I just have to tell it I wanna do this model on this dataset

and I get to use the whole dataset. I can use all of it and get the full accuracy,

and it doesn't take me any longer.

I actually did a presentation recently with Anjal Singh. He's 1 of our data scientists,

and he was shown a churn reduction model. And when he first was talking to me about how this worked, he got to a certain point and showed

here are the

features

that

have the strongest influence on accuracy. And then, you know, here's a graph from the most

influential to the least. And I'm like, okay. So you're gonna knock off those bottom 10 features, right, to give better performance. He's like, why would I do that? Invertica

runs in, you know, microseconds

anyway.

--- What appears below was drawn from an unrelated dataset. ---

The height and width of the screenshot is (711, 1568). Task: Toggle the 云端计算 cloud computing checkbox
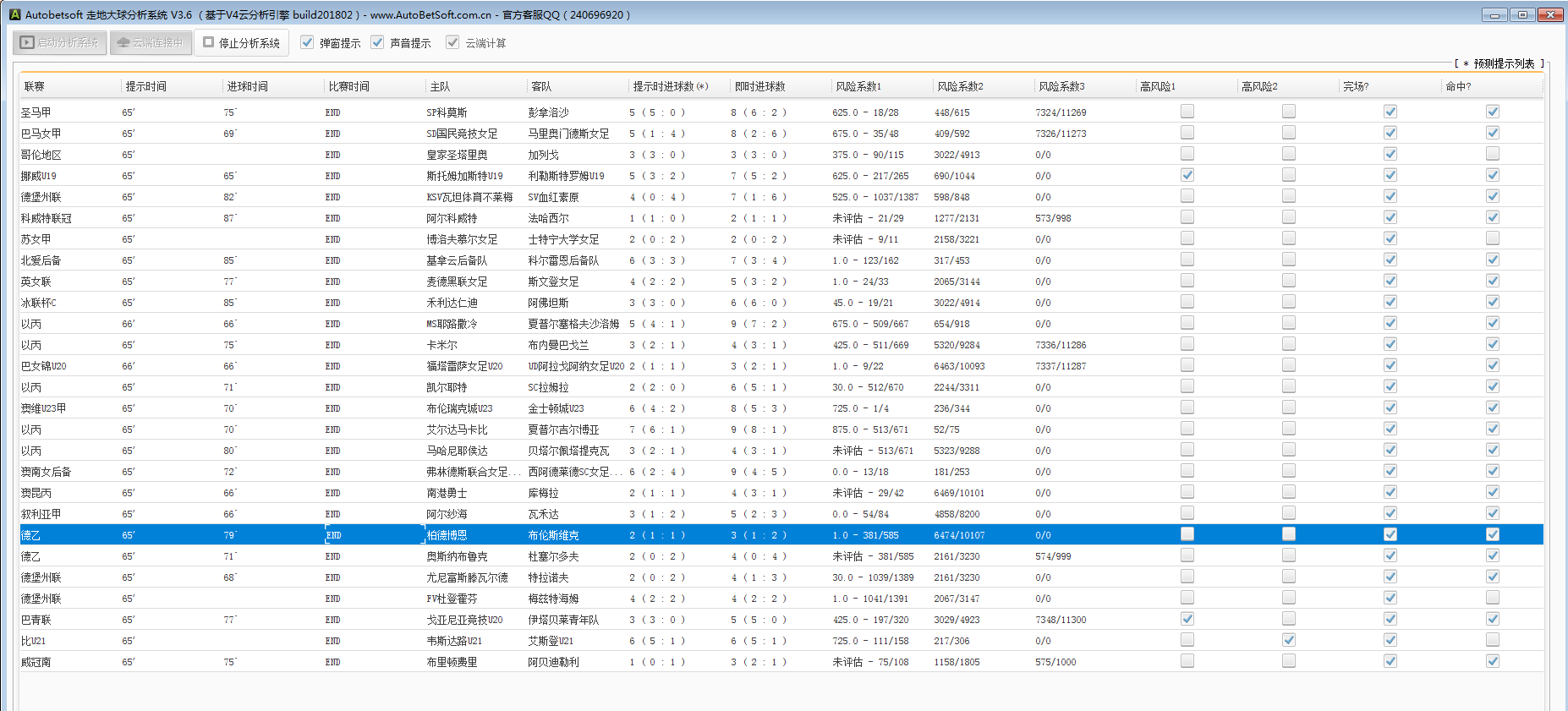453,43
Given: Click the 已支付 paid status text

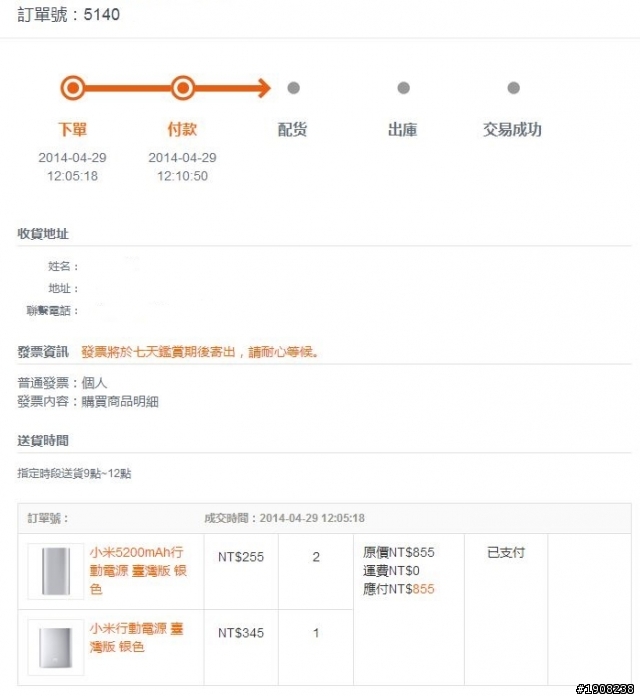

Why would I need to take out features if they add maybe a percentage point of accuracy to my model?

I can leave those features in

and get a boost in accuracy. Even if it's a tiny boost, that could mean a lot of dollars

to your company.

1%

smarter is,

you know, 1, 000, 000 more dollars in your pocket.

It's just

amazingly powerful

to get that performance

and that productivity gain.

Machine learning has been used in a lot of different contexts and a lot of different ways to mean many different things. And so I'm wondering if you can just take a moment to talk through

the particular styles of machine learning that are feasible to do within the database. You know, some people might think machine learning means Bayesian inference. Other people might think it means building recurrent neural networks or convolutional neural networks and doing deep learning,

or it might be, you know, doing, you know, gradient descent or, you know, Monte Carlo simulation. I'm wondering if you can just talk about sort of the the styles of machine learning that are most

applicable to being run within the database and any kinds that wouldn't really fit very well in that environment.

Well, I think

I mean, we have a extensive set of algorithms built in. And data preparation is 1 of those things that people forget is that, you know, you can't do this algorithm until after you

do the 1 hot encoding to, you know, change your categorical variable variables to binary or whatever.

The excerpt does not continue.